Los feminismos han sido, históricamente, una fuerza revolucionaria que desafía las estructuras de poder. En tiempos de ascenso del fascismo y del neoliberalismo más brutal, su papel se vuelve aún más crucial. Como advertía Simone de Beauvoir: "Basta una crisis política, económica o religiosa para que los derechos de las mujeres sean cuestionados". Hoy, esa crisis ha tomado la forma de una ofensiva global de la ultraderecha, que busca reinstalar un orden patriarcal, racista y capitalista que oprime a mujeres, niñas y diversidades.
Sin embargo, el fascismo no siempre se presenta con símbolos evidentes ni con discursos explícitos de odio. A veces, se disfraza de morado, se viraliza en videos de TikTok que romantizan a mujeres asumiendo la sumisión como única misión de vida o se camufla dentro de marchas y discursos que se dicen feministas. Porque sí, las agresoras también marchan y exigen respeto en nombre de una sororidad vacía que ignora la violencia que reproducen.
La tibieza es cómplice. La cooptación del movimiento por sectores que buscan su neutralización es una de las mayores amenazas actuales. La desesperanza alimenta a las derechas, y el feminismo deslactosado, el que posa para la foto pero evade la confrontación real, es funcional a quienes desean mantener el statu quo. No es casualidad que grandes capitales, partidos políticos e instituciones históricamente de derecha adopten ahora una retórica feminista sin comprometerse con la transformación social.
Porque hay que decirlo claro: la derecha odia a las mujeres. En México lo hemos visto una y otra vez. Los partidos que hoy son oposición han boicoteado a sus propias candidatas, han instrumentalizado a mujeres como figuras decorativas y las han abandonado cuando ya no les son útiles. No olvidemos los casos de Margarita Zavala, Josefina Vázquez Mota y, más recientemente, Xóchitl Gálvez, quienes no solo fueron humilladas dentro de sus propios partidos, sino que también fueron controladas, utilizadas y finalmente descartadas, incluso cuando jamás representaron una amenaza real para el patriarcado.
Desde la izquierda, en cambio, hemos visto la llegada de Secretarias de Gobernación, la primera Secretaria de la Mujer, el mayor número de Gobernadoras en la historia, próximanente la paridad en Poder Judicial y la llegada de la primera mujer presidenta de México, una mujer que carga con un doble reto: ser mujer y ser de izquierda. Su sola existencia en el poder representa un desafío a las estructuras dominantes.

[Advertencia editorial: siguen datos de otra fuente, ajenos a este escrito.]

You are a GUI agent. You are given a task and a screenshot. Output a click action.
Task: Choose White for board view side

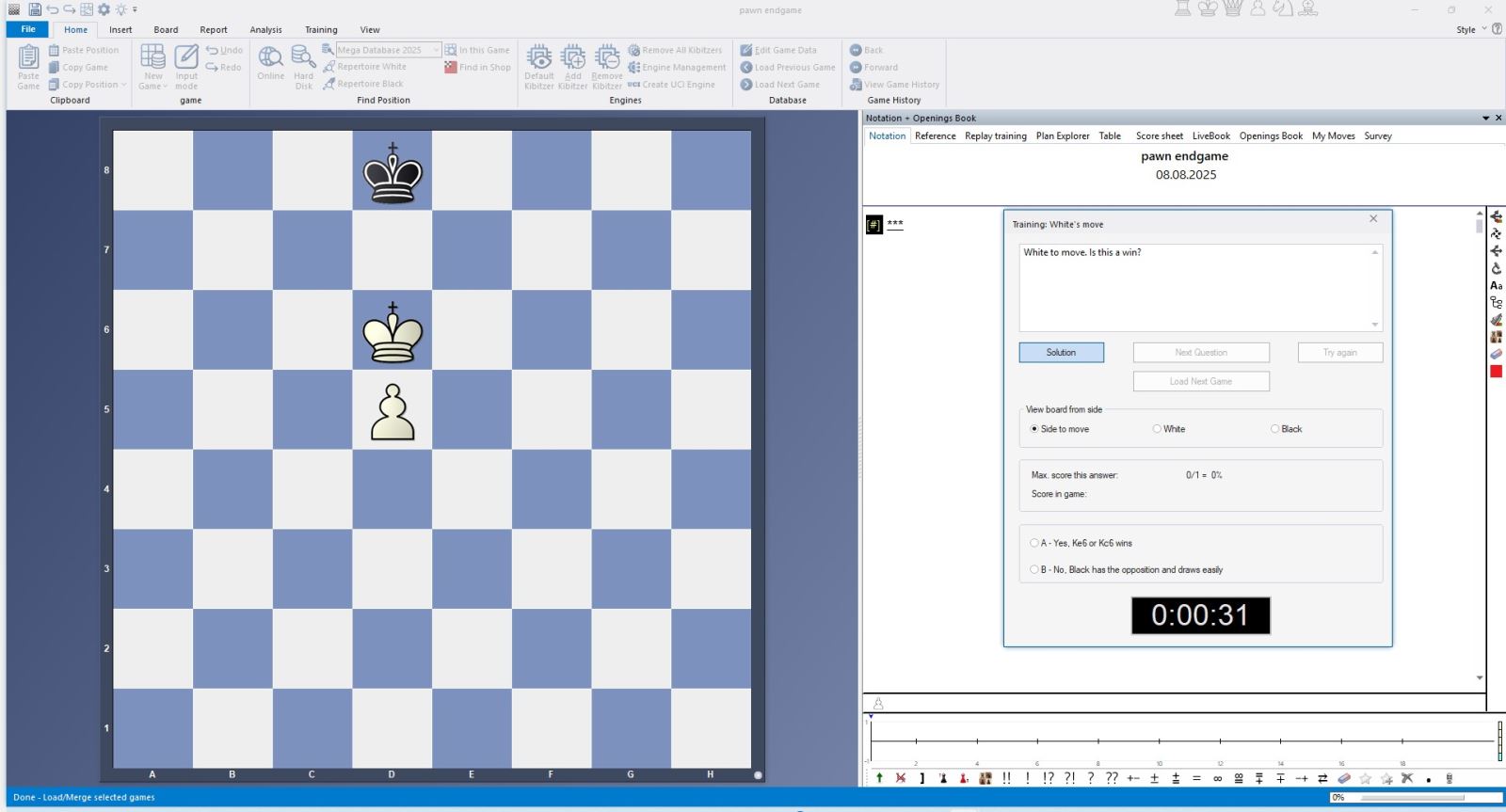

Por eso, los feminismos no estan aislados de las demás luchas sociales. Deben entender que las mujeres no son una categoría homogénea y que su lucha está intrínsecamente ligada a la lucha de clases. No es lo mismo el feminismo de las elites, que han encontrado en la causa una bandera para fortalecer sus propios privilegios, que el feminismo de las obreras, jornaleras, madres solteras, indígenas y racializadas, quienes luchan por sobrevivir en un sistema que las explota y margina.
El avance de la ultraderecha en el mundo demuestra que el patriarcado, al igual que el capitalismo, se refuerza cuando siente su poder amenazado. No es casualidad que los discursos que demonizan al feminismo o que hablan de la "ideología de género" como un enemigo sean promovidos por quienes buscan mantener intacto el orden neoliberal y patriarcal. Pero el patriarcado también muta y aprende: usa el discurso feminista para vaciarlo de contenido y convertirlo en una herramienta de legitimación del statu quo.
La historia ha demostrado que los derechos de las mujeres nunca han sido una concesión del poder, sino el resultado de la organización y la lucha. Exigamos desde el reconocimiento de los avances.
Como dijo Emma Goldman: "Si no puedo bailar, no es mi revolución". Y los feminismos tienen claro que la revolución social será feminista o no será.